Luis Serra, Gerente de Lamejornaranja.com
- Cuanto más frescas sean las naranjas y las mandarinas, más vitaminas conservan y, claro, más ricas están. Son frutas que se pueden recoger antes de su maduración y “terminarse” en cámaras hasta que llegan al mercado. Por eso, cuando las tienes en tu nevera, se conservan muy pocos días y, además, no te saben a nada. ¿No sería ideal tenerlas en casa recién recogidas?
- Bueno, mientras hacemos esta reflexión, os voy a contar las variedades más interesantes. Entre las naranjas, la Navel Lane Late, con una gran cantidad de azúcares y poca acidez, así que resulta muy dulce. La Valencia Late es más ácida y, por ello, nos parece menos dulce, aunque sea riquísima en azúcares. Las llamadas naranjas de zumo no son más que naranjas que tienen la pulpa dura, son más difíciles de pelar y se aprovechan de esta manera, pero no son especiales.

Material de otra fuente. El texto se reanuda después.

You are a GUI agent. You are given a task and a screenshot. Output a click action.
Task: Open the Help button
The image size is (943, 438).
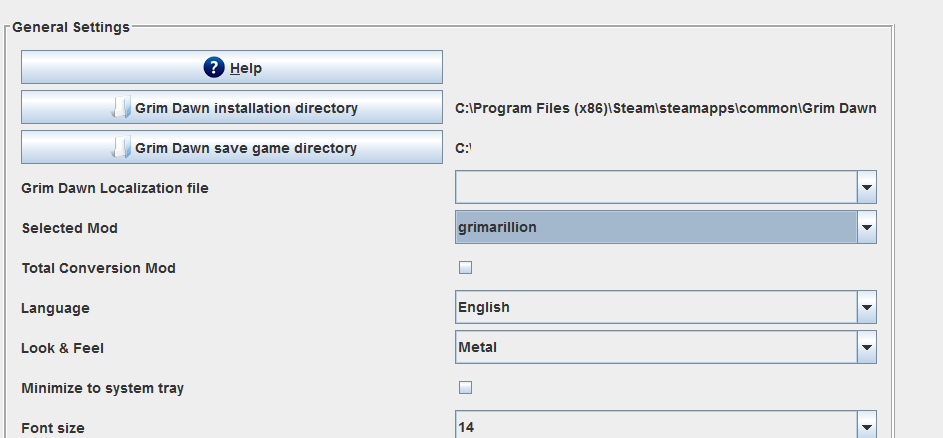click(x=232, y=67)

- Respecto a las mandarinas, las hay con más o menos semillas. Por ejemplo, la valenciana Clemenules es una variedad muy dulce, con mucho zumo, fácil de pelar y casi sin semillas. La Clemenvilla es algo más costosa de pelar, pero muy dulce igualmente. Y para cocinar, como pasa con el vino, hay que usar buenos cítricos.